Fuelling this is the dominance of one or more "me generations." When a me generation is mixed with power and money, the result is a concentration of both in the hands of a few who can manage to acquire and hold them, leaving behind the rest. The American dream has been maintained by a balance of a sense of public mindedness with the desire for personal betterment. The loss of the former is having the same corrosive effect that Ferdinand Lot observed it had in Rome. As we have noted repeatedly, the Democrat party, with the likes of Hillary Clinton, ought to be having a field day. However, its elites today, unlike Franklin Roosevelt and Jack Kennedy, have forgotten in their contempt how to connect with most people, and most people sense that. The "party of the people" that relies on the like of billionaire George Soros to advance its agenda is not the party of the people at all.

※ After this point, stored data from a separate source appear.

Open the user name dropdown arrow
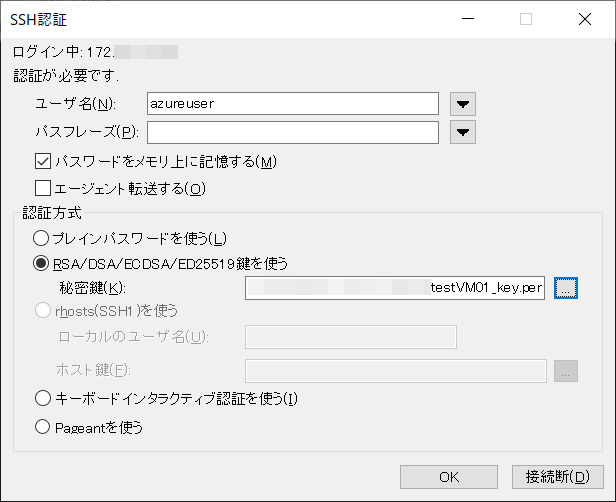The image size is (616, 502). point(462,104)
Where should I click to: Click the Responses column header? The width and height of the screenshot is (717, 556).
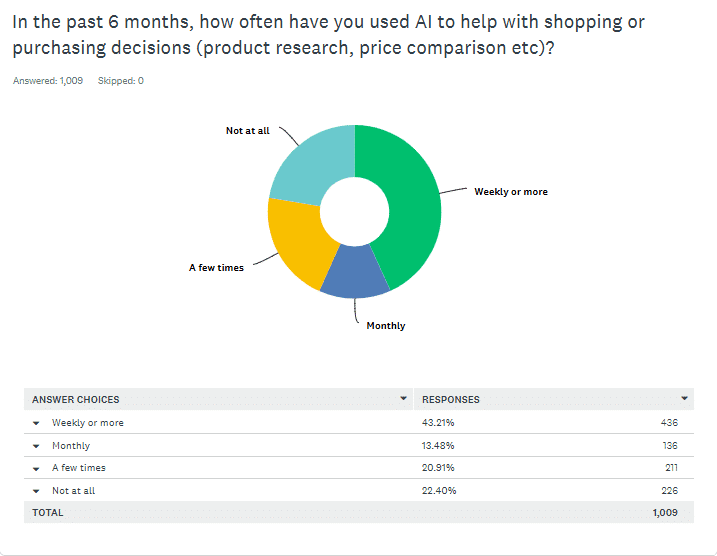[450, 399]
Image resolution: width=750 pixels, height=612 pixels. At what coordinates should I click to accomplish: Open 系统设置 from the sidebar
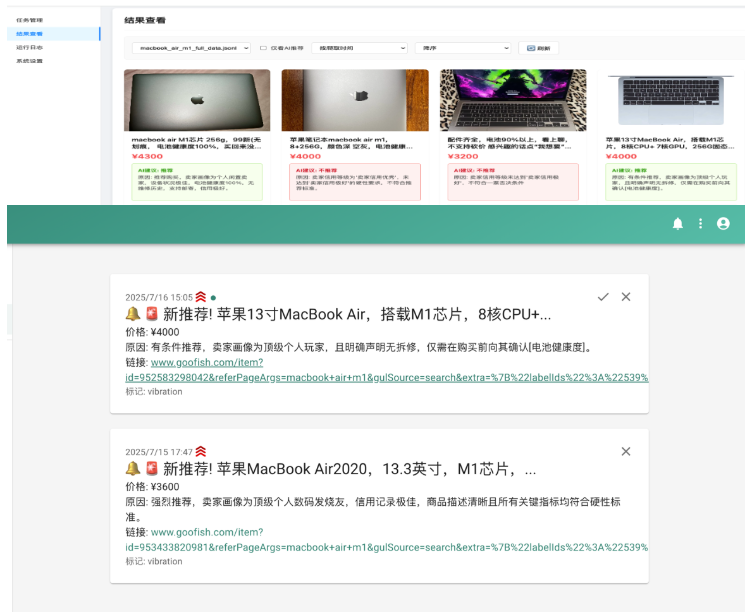tap(30, 61)
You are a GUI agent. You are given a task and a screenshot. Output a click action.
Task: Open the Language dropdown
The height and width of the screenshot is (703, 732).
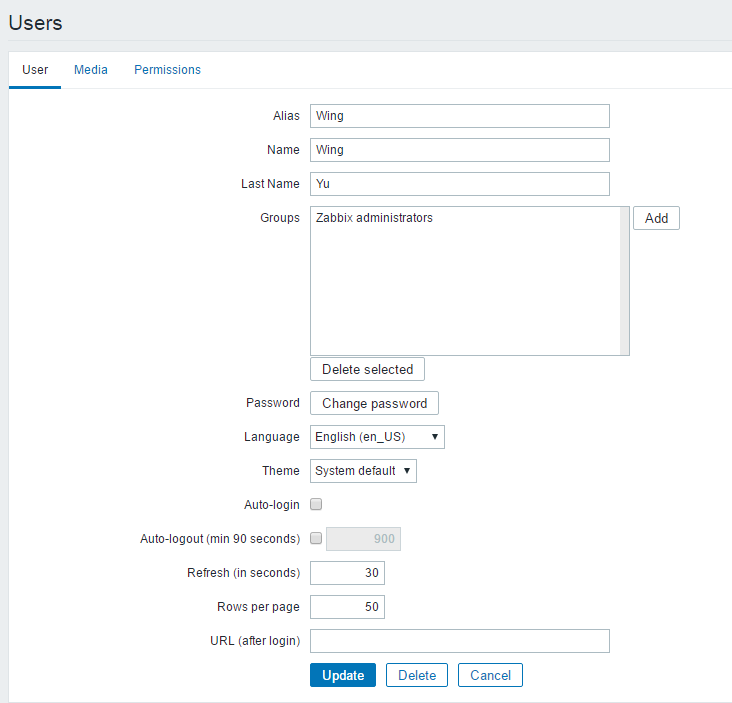click(377, 437)
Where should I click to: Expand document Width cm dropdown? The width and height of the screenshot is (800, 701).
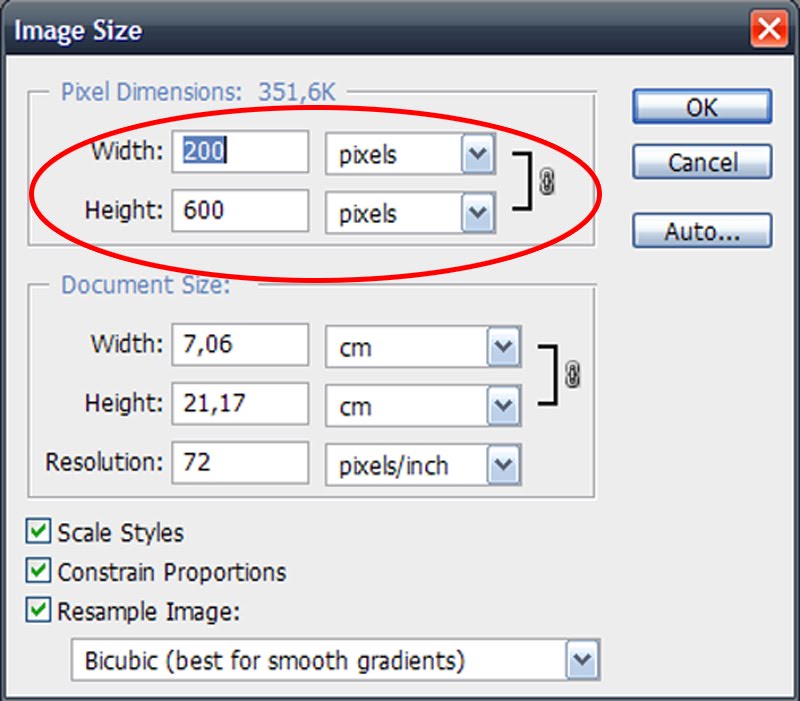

The Democrats want to take themselves the fastest "from bad to Wert’s," i.e., to the elite places like Palm Beach, where those who can live there and those who can’t cross the bridge daily to serve. (It’s also like Wert’s because most of us end up being treated like the babies whose pictures decorated the walls.) This is why the Republican philosophy, for all of the stumbling its bearers have done lately, is the only real check against boomer careerism. Putting the Democrats in power is like giving a pyromaniac petrol; expanding government will only expand their control, which is their only objective, and this in turn will concentrate the control of the country’s resources in their hands. The U.S. was founded under the leadership of an enlightened (in every sense of the word) elite. That enlightenment has long decamped from those who are in power in our country. Our only hope is in people who at least have some concept of the importance of the truly independent person, otherwise we will only accelerate our slide "from bad to Wert’s."